Como deixamos que isto acontecesse em apenas dois anos? É verdade que, como notamos inicialmente, a tensão da civilização já existia antes de 2020. E é verdade que uma análise histórica nos mostra que o efeito principal das pandemias é o de acelerar as mudanças já em curso. Mas como funciona esse “efeito pandémico” que levou a que a maioria das pessoas aceitasse tão passivamente as investidas contra os princípios básicos de dignidade humana e autonomia individual?

Em que momento é que nos começou a parecer normal que a Primeira-Ministra da Nova Zelândia sentisse que lhe cabe a decisão de autorizar os seus cidadãos a visitar familiares e amigos e utilizar as suas casas de banho? Que na Austrália se tenham adotado medidas verdadeiramente draconianas e iliberais? Que no Reino Unido houvesse indicações sobre a moderação sexual da população? Que na Alemanha se pretenda limitar o número de pessoas que podem entrar em casa de não-vacinados? Ou que na Áustria tenha sido proposto um confinamento seletivo para não-vacinados? E em que momento é que passamos a achar normal mostrar aos trabalhadores de restaurantes, ginásios ou discotecas informações da nossa vida privada? E que temos a obrigação de fiscalizar a vida íntima dos outros? E dependermos da apresentação de certificados e/ou testes para desempenharmos tarefas profissionais, numa clara violação do direito ao trabalho?

Retomo a imagem do crédito social chinês. Há dois anos, escandalizávamo-nos com uma ferramenta de controlo estatal que parecia retirada de um mundo distópico. Em que momento é que passamos a aceitar que os nossos próprios estados façam o mesmo? E em troca do quê? De mais regras para salvar o Natal? Mais aulas perdidas? Mais uma semana em casa a tomar conta das crianças, com o custo da eletricidade e dos alimentos em escalada e uma tarifa social de internet que é simplesmente vergonhosa (como chama a atenção Susana Peralta no último Fora do Baralho)? E mais um estado de calamidade que já está decidido até praticamente ao final do mês de março só porque sim?

Há pouco mais de dois anos tudo isto nos pareceria burlesco, absurdo, do domínio da ficção distópica. Mas hoje parecemos adormecidos perante aquilo que os governos decidem fazer. Mais do que isso, estamos a criar dinâmicas sociais e políticas perigosas:

Por um lado, a metáfora da guerra que foi utilizada para descrever o combate ao vírus, para além de falhar redondamente no seu objetivo uma vez que um vírus não pode ser vencido, predispõem-nos mentalmente para uma lógica de guerra. E numa lógica de guerra, aqueles que não estão ao nosso lado estão contra nós e tornam-se um alvo a abater. É exatamente isto que tem acontecido nas sociedades ocidentais, com uma radicalização crescente das posições públicas e uma tentativa de silenciar quem tenta questionar ou discordar da mensagem oficial.

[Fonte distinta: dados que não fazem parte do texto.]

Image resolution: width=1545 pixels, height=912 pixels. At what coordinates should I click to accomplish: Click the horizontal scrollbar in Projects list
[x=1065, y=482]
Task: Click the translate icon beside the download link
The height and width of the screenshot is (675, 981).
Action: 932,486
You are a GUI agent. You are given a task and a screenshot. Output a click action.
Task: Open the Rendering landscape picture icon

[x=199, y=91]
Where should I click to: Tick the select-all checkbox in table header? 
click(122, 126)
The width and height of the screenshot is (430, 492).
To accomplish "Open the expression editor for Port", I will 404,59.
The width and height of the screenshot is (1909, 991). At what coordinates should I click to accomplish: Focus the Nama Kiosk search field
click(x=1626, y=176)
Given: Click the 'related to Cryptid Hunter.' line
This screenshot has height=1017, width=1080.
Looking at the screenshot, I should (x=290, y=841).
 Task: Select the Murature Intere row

Por outro lado, e perante o silêncio de quase toda a sociedade, vemo-nos no incrível paradoxo de termos (apenas?) a extrema-direita em muitos países europeus a fazer a defesa da liberdade individual e a luta contra as medidas excessivas do estado. E isto ao mesmo tempo que os estudos apontam para um retrocesso democrático nos dois últimos anos e o uso político do medo prolifera (a reação desproporcionada à variante Ómicron e os seus efeitos nos países africanos deveria envergonhar-nos, como chamam a atenção Mia Couto e José Eduardo Agualusa).

Em que momento é que deixamos isto acontecer?

Karl Popper pode ajudar-nos. Hoje sentimos a tensão da civilização aqui: na tentativa de regressar a um tempo pré-pandémico, de segurança e de riscos diminuídos, e por isso vamos alimentando a nostalgia por um certo paternalismo. É possível que esta seja uma resposta biológica normal: face a uma ameaça que se perceciona como perigosa, a dinâmica de grupo sobrepõe-se à lógica individualista. E isso traduzir-se-ia na tal ânsia por um paternalismo, que não é agora apenas médico, mas é sobretudo estatal e que vai determinando o nosso comportamento, limitando os nossos direitos, asfixiando a nossa liberdade. E esta talvez seja a nossa guerra: não contra o vírus, mas contra quem, fazendo o jogo do medo, está a transformar de forma irreversível o mundo em que vivíamos.